Court Opinion

ID: 9854528
Source: CourtListenerOpinion
Date Created: 2023-09-24 06:08:46.953084+00
Date Added: 2024-06-11T09:23:08.513987
License: Public Domain

*624Justice MARTIN
dissenting in part.
I concur in the majority’s holding that the “year and a day” rule is no longer useful in the administration of justice in North Carolina and abrogation of the rule prospectively.
However, I dissent from the holding in this case which applies the “year and a day” rule to the charge of murder in the second degree against defendant Vance.
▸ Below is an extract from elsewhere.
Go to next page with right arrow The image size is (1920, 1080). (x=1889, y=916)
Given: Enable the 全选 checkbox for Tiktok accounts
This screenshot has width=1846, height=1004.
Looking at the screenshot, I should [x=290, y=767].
The indictment in this case positively shows that it is only a charge of murder in the second degree. The indictment reads: “Indictment Second Degree Murder.” Further, the agreed record on appeal recites that defendant was tried and convicted on the charge of murder in the second degree. Even the arrest warrant was on charge of murder in the second degree. This is not a case where defendant was charged with murder in the first degree and convicted of murder in the second degree. Vance was never charged with murder in the first degree.
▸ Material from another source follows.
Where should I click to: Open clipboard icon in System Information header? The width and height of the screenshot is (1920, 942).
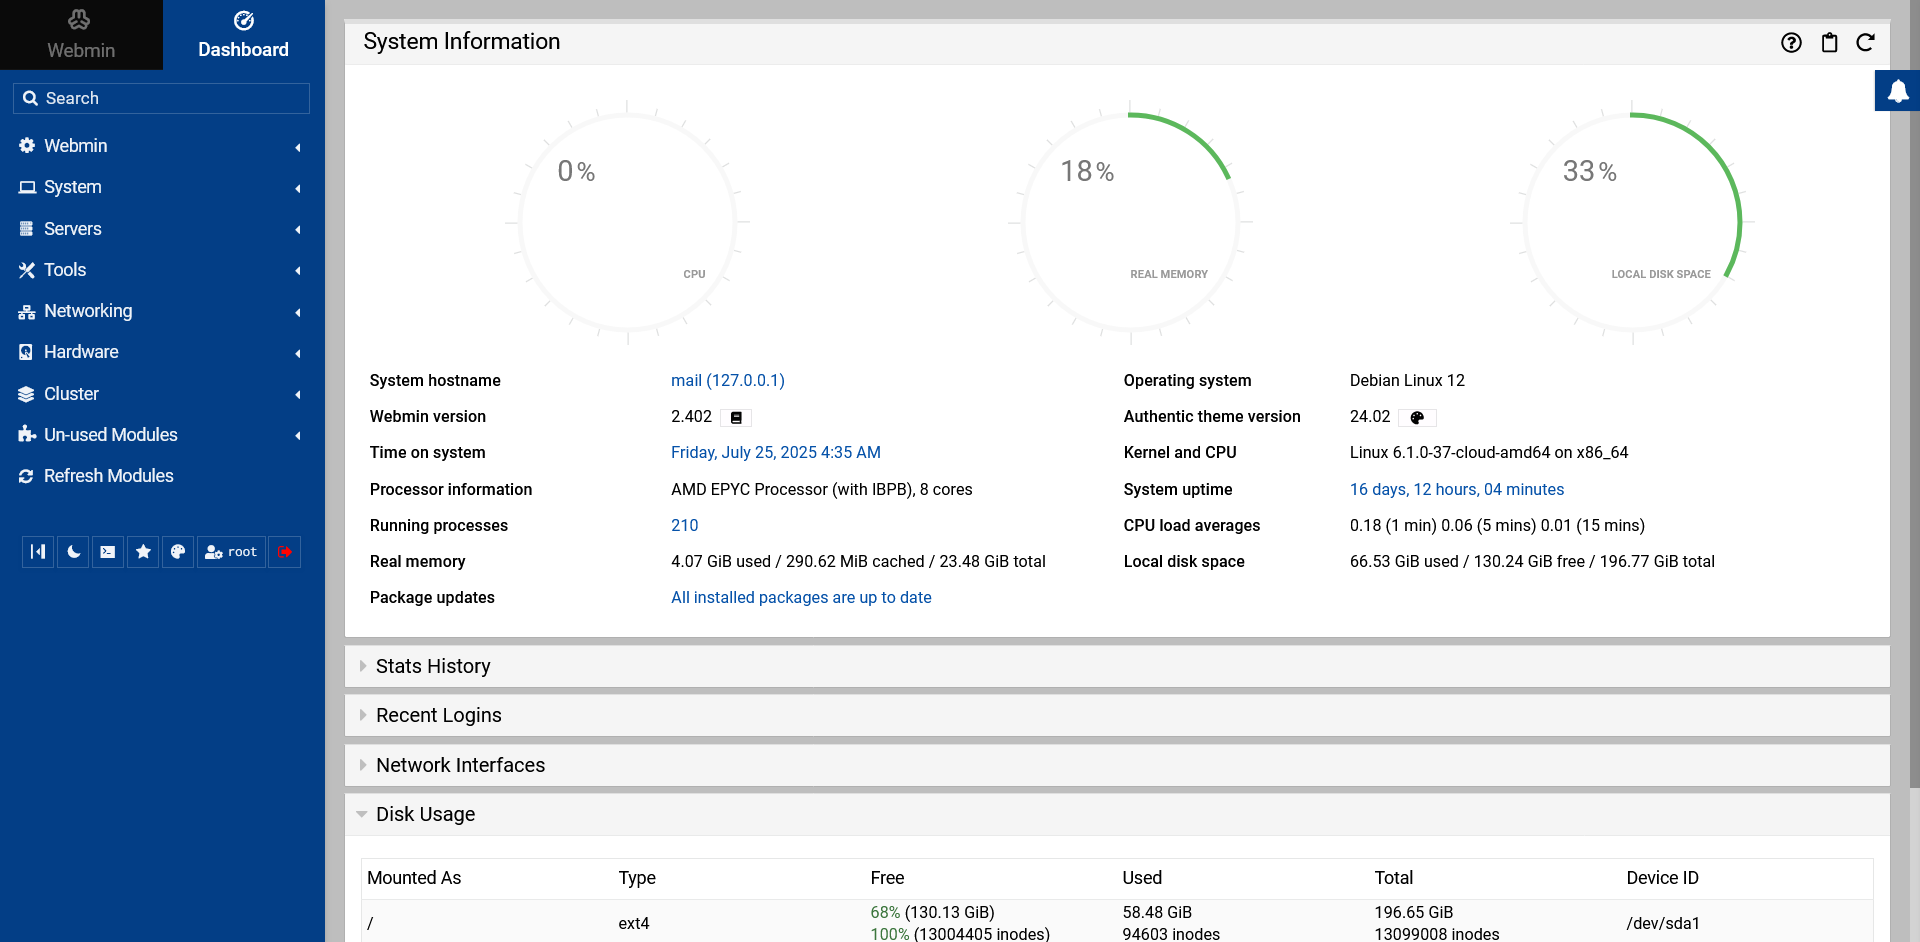[x=1829, y=42]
It is not appropriate to extend the “year and a day” rule to charges of murder in the second degree. The reasoning of this unanimous Court in State v. Hefler, 310 N.C. 135, 310 S.E.2d 310 (1984), applies most cogently to the instant case, and the reader is referred to that opinion for a full discussion of the rule. See also Note, Criminal Law — Homicide—Death Resulting More Than a Year and a Day After Assault, 40 N.C.L. Rev. 327 (1962).
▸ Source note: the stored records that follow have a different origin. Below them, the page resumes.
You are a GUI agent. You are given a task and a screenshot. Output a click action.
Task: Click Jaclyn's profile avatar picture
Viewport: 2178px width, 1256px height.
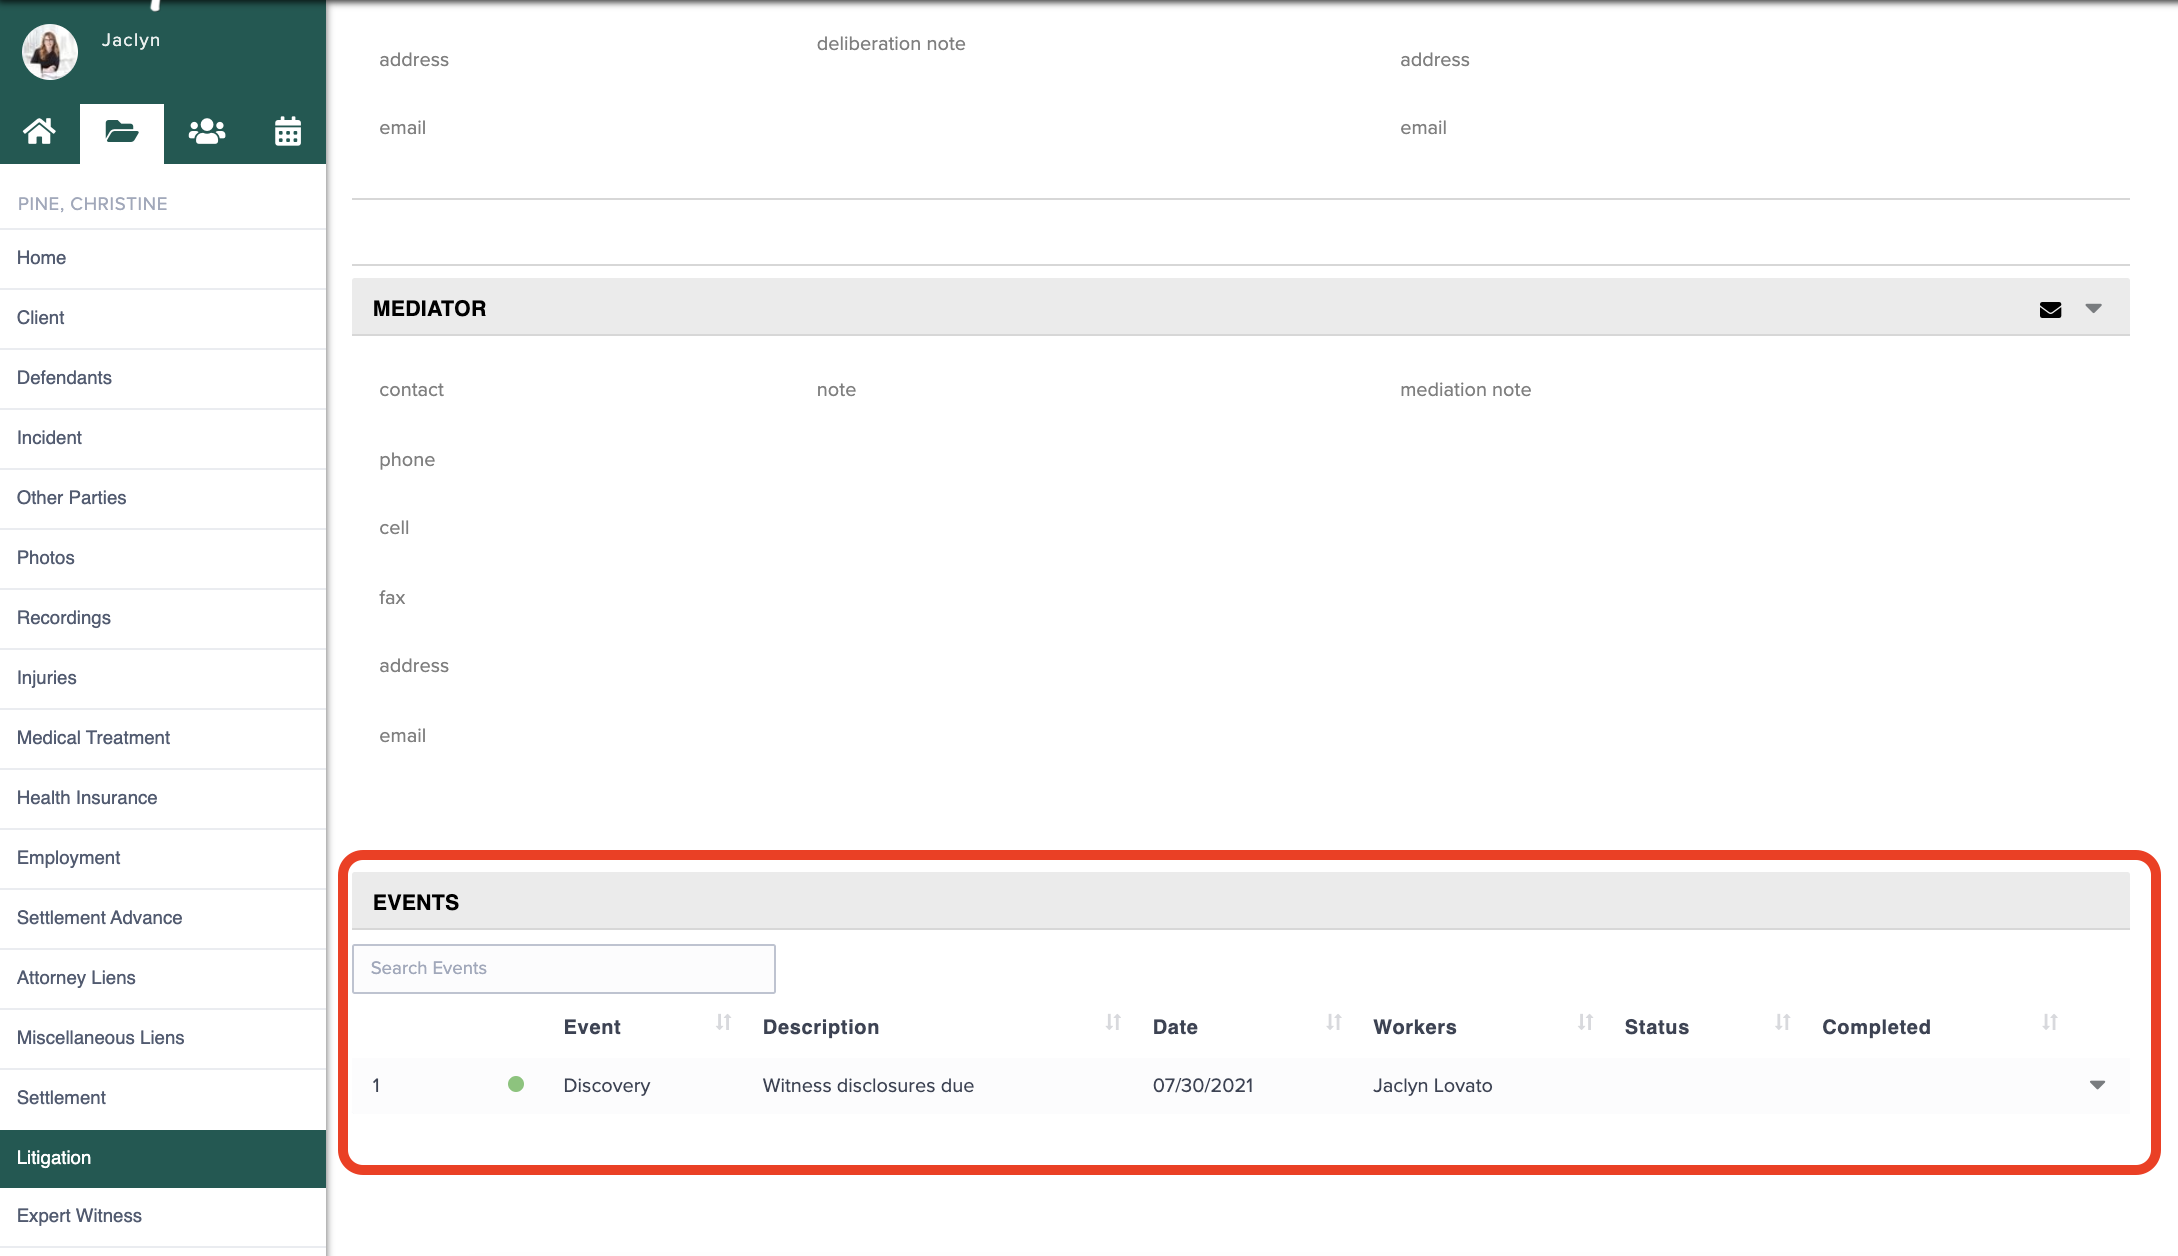coord(50,52)
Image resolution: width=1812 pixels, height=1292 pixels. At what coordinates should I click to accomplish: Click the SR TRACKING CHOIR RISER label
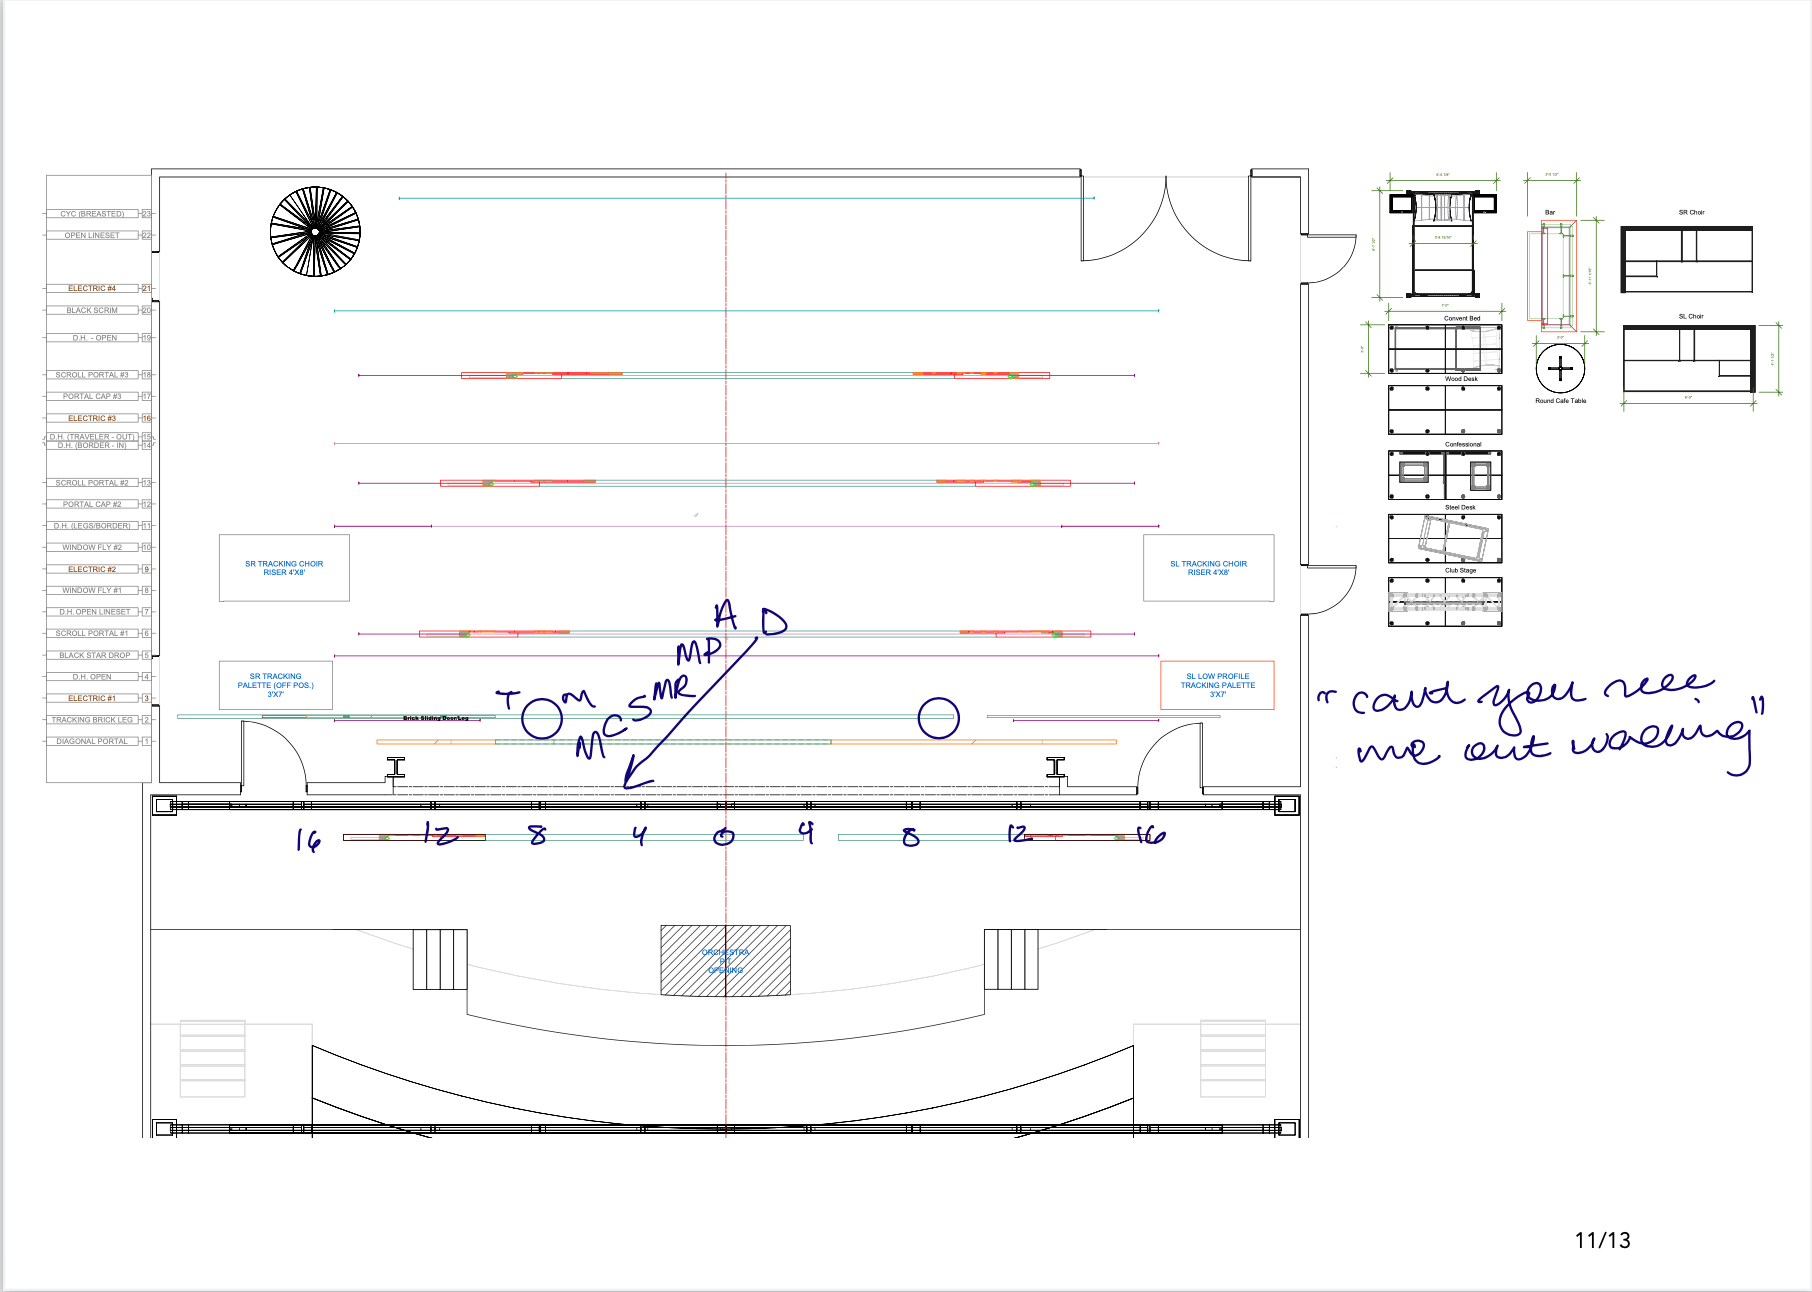pyautogui.click(x=284, y=569)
As stated in Hefler, the six cases mentioning the rule all involved sentences of death. Only in State v. Orrell, 12 N.C. 139 (1826), was the judgment of death arrested. This Court has never applied the rule to a charge of murder in the second degree. This is the first case in North Carolina in which a defendant has argued that the rule should be applied to a charge of murder in the second degree.
The reason for applying the rule to murder cases where the defendant’s life is at stake is that under those circumstances the rule of law ought to be certain. With the uncertainty as to the cause of death because of the long lapse of time between the infliction of the wound and death, the law applied a definite rule in cases in which the defendant’s life was at stake; if the death occurred more than a year and a day after the infliction of the wound, defendant could not be prosecuted on the charge involving the death penalty. See State v. Hefler, 310 N.C. 135, 310 S.E.2d 310 *625(1984); 3 Coke, Institutes 53 (1817); see State v. Brown, 21 Md. App. 91, 318 A.2d 257 (1974).
These reasons do not exist in the present appeal where the defendant was only charged and convicted of murder in the second degree. N.C.G.S. § 14-17 defines murder in the second degree and establishes it as a class C felony for the purposes of punishment. N.C.G.S. § 14-17 (1986) (entitled “Murder in the first and second degree defined; punishment.”). A class C felony is punishable by imprisonment up to fifty years or by life imprisonment. N.C.G.S. § 14-1.1 (1986). In fact, defendant received a sentence of imprisonment for twenty years.
Under N.C.G.S. § 14-17 murder in the second degree has been construed to be the unlawful killing of a human being with malice. State v. Robbins, 309 N.C. 771, 309 S.E.2d 188 (1983); State v. Foust, 258 N.C. 453, 128 S.E.2d 889 (1963). Malice “aforethought” is not an element of murder in the second degree. State v. Duboise, 279 N.C. 73, 181 S.E.2d 393 (1971); State v. McGee, 47 N.C. App. 280, 267 S.E.2d 67, cert. denied, 301 N.C. 101, 273 S.E.2d 306 (1980).
The majority properly addresses the issue of retroactivity concerning the abolition of the rule. However, the majority does not discuss why the rule is applied in this case of murder in the second degree.
When a court is abolishing a rule of law, it is submitted that the proper exercise of judicial power should be explained and supported by broad policies concerning the criminal law . . .
State v. Brown, 21 Md. App. 91, 96, 318 A.2d 257, 261 (1974) (quoting from Note, The Abolition of the Year and a Day Rule: Commonwealth v. Ladd, 65 Dick. L. Rev. 166, 169 (1961)). The majority fails to cite any case or authority holding that the “year and a day” rule is applicable to a charge of murder in the second degree —and with good reason. The majority will stand alone in applying the rule to murder in the second degree.
The majority does not articulate, nor do I find, any convincing reason to extend the “year and a day” rule to this case of murder in the second degree where the defendant’s life was never at stake. I dissent from this holding of the majority.